*** Records for the task ***

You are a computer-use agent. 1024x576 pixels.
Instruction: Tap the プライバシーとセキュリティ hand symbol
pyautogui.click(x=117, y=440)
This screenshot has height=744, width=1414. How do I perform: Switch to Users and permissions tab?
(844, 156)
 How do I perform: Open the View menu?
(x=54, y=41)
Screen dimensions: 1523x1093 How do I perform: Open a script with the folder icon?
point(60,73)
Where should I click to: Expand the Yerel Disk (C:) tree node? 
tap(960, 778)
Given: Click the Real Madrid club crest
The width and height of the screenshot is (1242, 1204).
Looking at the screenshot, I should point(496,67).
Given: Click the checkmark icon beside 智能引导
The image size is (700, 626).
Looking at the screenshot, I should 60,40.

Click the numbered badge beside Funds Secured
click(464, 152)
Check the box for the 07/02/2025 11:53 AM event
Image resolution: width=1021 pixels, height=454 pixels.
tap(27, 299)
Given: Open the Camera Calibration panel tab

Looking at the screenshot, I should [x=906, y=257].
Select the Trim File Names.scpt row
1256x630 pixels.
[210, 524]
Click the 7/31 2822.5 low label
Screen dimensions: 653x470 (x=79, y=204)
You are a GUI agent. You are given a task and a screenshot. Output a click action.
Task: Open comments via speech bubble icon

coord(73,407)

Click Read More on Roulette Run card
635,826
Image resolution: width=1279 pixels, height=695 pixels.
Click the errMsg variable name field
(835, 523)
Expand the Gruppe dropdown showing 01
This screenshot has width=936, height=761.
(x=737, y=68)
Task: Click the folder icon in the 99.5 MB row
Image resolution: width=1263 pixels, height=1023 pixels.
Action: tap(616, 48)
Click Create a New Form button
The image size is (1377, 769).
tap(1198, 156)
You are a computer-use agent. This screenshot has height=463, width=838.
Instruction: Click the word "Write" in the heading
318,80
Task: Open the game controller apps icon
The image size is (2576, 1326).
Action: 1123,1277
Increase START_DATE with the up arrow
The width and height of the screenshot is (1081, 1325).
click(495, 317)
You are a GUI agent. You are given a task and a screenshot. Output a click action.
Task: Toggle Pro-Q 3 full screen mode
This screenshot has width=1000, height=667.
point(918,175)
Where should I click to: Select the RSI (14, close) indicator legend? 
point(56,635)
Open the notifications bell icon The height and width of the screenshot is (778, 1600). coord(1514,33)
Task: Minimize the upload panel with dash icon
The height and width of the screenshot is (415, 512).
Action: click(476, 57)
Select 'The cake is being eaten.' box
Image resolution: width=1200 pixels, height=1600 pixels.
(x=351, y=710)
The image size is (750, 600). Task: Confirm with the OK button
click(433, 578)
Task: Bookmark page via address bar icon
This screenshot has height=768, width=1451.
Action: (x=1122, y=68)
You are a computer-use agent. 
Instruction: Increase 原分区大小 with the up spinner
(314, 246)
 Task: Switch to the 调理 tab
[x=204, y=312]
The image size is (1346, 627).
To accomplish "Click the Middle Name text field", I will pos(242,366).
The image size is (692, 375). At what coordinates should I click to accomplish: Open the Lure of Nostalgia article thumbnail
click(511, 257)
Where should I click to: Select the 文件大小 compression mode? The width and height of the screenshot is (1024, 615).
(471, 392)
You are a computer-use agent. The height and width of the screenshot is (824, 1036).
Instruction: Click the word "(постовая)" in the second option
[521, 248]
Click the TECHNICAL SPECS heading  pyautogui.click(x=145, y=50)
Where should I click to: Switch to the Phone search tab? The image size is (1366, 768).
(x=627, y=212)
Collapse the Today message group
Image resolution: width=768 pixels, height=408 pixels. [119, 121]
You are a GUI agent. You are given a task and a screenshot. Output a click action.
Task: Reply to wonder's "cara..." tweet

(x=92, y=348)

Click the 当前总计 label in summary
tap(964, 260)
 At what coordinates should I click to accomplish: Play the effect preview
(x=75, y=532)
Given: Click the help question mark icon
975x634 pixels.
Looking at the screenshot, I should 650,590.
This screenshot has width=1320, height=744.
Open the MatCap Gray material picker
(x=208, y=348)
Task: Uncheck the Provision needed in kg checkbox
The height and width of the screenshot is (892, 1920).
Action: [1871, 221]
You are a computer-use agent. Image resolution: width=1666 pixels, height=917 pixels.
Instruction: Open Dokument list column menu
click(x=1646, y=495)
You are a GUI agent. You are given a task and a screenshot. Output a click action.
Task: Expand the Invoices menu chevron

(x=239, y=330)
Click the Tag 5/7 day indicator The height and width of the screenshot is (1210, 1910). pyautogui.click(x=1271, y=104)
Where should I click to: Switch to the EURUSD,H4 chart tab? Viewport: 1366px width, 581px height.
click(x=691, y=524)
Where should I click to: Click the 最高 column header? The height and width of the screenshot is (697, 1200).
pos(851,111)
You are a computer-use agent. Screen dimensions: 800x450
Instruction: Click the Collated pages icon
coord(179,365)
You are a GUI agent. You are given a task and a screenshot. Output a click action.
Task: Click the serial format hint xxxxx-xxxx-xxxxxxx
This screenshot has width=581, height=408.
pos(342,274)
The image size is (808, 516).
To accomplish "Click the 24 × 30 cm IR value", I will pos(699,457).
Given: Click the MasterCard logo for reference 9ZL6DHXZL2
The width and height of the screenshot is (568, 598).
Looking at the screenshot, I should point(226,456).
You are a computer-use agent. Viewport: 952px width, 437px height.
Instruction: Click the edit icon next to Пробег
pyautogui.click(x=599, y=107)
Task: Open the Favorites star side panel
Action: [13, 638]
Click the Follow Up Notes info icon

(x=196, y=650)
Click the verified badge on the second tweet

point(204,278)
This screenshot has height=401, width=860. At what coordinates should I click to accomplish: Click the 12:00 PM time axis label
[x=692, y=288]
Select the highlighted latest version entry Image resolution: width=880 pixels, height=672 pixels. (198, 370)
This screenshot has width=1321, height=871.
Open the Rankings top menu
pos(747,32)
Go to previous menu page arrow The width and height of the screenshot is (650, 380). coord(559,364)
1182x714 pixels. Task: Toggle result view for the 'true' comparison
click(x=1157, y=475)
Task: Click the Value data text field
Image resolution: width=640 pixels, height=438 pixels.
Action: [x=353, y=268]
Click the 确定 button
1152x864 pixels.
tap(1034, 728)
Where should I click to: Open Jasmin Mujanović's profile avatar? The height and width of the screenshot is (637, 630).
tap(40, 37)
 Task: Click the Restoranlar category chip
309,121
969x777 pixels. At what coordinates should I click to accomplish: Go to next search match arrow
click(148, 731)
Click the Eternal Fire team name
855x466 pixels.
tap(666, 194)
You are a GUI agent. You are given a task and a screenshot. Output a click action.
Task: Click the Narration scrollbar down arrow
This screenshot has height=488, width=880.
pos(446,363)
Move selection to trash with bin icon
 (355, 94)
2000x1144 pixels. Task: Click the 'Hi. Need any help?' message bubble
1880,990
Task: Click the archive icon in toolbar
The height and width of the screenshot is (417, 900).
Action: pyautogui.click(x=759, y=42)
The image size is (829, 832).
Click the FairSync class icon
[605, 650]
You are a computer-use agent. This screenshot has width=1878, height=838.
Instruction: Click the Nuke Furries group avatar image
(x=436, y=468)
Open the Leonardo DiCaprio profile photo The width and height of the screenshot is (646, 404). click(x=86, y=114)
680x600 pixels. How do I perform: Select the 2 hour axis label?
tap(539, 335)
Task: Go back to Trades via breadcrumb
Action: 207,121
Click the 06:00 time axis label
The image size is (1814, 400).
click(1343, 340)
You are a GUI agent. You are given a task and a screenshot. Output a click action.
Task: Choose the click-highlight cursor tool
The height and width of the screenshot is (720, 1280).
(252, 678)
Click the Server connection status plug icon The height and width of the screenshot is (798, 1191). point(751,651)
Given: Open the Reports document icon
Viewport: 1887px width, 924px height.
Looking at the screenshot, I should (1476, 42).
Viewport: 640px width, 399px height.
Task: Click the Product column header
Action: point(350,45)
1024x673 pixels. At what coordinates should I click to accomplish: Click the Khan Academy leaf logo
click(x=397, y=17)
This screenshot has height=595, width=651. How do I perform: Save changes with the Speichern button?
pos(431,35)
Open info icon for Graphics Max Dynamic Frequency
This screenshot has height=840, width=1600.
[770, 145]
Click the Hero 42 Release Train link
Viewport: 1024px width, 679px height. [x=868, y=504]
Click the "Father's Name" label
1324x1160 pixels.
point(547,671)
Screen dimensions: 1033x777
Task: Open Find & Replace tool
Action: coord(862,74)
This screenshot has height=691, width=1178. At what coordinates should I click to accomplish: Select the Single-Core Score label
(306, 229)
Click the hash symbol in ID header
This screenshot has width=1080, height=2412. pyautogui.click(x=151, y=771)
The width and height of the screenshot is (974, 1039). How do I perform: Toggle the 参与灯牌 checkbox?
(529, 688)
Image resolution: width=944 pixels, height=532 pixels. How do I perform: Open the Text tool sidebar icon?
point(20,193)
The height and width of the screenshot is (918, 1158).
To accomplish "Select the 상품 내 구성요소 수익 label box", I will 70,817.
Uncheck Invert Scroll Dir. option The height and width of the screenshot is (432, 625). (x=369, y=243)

*** End of Records for the task ***

__Required work__. Please give only the number of lines in the listing that hold the word "will".

__Answer to the problem__. 3